*Supplied records*
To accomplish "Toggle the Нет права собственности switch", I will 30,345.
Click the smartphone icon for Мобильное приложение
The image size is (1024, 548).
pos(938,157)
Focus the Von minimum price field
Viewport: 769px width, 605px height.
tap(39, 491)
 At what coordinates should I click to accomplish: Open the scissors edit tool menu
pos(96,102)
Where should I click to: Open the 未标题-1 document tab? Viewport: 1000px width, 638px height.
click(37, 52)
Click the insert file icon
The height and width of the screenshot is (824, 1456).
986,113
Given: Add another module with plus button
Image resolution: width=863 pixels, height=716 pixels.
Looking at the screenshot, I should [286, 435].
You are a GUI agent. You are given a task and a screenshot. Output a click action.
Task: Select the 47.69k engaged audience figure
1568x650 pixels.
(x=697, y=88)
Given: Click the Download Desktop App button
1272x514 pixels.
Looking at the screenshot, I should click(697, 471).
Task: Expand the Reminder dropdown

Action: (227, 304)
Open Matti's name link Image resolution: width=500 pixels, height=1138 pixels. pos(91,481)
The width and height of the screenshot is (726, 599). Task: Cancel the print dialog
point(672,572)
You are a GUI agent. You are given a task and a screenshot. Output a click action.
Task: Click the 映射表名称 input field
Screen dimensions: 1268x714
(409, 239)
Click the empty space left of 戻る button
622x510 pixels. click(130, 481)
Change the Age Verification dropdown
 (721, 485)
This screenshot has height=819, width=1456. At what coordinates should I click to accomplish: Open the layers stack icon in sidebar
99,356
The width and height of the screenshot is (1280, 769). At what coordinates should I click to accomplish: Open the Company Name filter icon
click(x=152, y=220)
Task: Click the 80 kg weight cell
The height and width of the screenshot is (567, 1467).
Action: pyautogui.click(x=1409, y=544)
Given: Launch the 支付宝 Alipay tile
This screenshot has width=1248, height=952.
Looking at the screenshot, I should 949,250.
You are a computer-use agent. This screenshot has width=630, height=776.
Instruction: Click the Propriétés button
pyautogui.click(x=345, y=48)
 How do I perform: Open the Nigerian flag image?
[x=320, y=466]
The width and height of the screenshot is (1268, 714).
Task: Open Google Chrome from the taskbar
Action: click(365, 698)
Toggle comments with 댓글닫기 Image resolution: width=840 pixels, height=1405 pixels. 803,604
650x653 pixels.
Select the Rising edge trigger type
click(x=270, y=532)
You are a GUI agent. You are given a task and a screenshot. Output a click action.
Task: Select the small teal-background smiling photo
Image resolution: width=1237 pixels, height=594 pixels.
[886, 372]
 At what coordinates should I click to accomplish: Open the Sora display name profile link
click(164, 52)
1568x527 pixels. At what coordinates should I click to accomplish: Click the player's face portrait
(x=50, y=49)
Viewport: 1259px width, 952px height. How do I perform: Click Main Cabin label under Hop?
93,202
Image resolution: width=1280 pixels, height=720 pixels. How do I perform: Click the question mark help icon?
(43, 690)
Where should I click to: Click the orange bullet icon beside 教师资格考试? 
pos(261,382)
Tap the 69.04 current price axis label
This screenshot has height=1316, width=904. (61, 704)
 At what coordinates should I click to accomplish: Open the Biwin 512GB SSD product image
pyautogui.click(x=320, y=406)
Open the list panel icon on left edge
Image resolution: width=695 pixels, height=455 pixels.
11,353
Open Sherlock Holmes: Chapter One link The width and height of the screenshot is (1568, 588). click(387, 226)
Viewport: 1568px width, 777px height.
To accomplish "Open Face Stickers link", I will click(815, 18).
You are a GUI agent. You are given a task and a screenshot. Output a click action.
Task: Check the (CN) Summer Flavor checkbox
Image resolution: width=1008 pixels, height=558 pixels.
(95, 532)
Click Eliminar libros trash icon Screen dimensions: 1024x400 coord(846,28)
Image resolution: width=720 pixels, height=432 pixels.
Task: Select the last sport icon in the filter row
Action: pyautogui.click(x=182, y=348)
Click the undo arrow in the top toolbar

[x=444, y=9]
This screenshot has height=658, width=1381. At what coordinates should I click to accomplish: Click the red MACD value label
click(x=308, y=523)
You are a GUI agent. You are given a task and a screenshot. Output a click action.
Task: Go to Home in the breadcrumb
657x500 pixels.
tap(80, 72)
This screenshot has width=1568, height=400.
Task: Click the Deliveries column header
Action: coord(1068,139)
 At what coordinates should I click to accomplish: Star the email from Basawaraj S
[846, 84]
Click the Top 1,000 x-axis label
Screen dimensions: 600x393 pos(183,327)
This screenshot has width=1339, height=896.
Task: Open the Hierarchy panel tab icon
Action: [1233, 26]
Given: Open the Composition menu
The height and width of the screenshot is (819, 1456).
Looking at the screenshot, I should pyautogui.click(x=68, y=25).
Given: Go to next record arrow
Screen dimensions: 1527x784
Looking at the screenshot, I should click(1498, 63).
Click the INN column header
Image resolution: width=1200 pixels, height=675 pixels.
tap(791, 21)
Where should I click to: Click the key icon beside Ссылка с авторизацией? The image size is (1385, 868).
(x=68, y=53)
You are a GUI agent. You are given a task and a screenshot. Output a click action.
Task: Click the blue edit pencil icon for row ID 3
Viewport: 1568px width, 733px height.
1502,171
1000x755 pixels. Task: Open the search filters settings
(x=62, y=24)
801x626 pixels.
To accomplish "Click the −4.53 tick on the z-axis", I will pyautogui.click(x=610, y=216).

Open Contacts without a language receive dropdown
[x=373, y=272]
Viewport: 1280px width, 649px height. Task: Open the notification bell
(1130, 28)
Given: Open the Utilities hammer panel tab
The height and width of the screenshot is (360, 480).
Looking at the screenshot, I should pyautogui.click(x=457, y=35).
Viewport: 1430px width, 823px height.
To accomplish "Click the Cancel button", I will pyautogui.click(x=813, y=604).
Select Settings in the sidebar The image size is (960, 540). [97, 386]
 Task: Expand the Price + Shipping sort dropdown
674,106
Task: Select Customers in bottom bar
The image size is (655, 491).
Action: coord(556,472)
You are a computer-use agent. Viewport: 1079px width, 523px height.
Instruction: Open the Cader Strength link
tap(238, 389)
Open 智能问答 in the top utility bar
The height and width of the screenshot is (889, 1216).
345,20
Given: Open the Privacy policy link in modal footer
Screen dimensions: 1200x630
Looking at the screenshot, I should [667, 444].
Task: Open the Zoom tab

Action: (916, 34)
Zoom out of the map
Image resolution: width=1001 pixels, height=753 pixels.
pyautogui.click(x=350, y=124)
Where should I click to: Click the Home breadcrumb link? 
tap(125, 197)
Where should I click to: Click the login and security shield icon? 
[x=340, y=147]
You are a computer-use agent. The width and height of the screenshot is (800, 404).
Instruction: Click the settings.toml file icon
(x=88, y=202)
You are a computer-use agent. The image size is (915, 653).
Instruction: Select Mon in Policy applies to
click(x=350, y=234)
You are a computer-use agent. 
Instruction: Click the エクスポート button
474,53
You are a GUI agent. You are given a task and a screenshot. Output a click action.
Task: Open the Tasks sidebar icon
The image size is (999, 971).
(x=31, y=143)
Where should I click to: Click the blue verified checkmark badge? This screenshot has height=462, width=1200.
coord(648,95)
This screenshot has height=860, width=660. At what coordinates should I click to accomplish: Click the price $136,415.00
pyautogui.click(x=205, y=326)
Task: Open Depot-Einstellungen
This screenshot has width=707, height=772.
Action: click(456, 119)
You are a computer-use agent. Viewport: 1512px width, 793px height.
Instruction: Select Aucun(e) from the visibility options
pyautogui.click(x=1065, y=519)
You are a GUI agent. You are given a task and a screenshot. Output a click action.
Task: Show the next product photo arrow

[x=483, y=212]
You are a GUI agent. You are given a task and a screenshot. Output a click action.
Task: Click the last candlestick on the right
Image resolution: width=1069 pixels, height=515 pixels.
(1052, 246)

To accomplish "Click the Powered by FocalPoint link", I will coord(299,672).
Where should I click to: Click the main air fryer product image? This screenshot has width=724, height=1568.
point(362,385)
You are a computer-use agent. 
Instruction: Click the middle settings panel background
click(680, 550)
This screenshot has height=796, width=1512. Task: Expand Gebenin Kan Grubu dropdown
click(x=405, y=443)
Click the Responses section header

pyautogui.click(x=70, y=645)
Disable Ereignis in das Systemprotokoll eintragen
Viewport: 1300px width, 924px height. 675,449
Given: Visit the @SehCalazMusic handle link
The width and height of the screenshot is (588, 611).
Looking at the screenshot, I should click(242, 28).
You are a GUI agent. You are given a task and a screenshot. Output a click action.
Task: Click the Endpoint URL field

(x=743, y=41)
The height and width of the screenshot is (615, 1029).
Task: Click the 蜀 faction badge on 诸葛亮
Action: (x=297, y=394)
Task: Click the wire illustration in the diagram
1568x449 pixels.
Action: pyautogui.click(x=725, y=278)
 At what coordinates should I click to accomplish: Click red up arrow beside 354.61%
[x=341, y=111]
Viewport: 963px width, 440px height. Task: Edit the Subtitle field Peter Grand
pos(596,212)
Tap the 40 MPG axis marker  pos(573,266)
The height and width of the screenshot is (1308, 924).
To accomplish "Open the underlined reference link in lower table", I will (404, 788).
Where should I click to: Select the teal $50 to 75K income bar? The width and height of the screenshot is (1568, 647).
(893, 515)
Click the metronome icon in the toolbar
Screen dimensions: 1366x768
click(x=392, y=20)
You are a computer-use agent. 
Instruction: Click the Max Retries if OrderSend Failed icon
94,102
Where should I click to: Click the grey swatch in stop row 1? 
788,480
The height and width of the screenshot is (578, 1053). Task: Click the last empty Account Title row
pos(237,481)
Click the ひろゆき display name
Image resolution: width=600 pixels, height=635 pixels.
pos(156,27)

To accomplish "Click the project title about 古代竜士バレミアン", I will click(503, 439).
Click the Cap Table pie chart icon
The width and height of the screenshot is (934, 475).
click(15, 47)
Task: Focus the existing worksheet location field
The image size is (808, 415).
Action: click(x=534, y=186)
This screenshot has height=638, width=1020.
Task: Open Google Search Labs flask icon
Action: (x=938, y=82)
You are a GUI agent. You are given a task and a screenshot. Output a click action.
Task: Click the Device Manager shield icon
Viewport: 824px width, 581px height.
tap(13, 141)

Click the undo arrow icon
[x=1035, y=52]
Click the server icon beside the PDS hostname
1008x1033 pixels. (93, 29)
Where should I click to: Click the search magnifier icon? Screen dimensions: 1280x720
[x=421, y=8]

*What to do*
Extract each line from the listing that holds the word "Toggle".

*Solution for this task*
To accomplish "Toggle the Нет права собственности switch", I will 30,345.
Toggle comments with 댓글닫기 Image resolution: width=840 pixels, height=1405 pixels. 803,604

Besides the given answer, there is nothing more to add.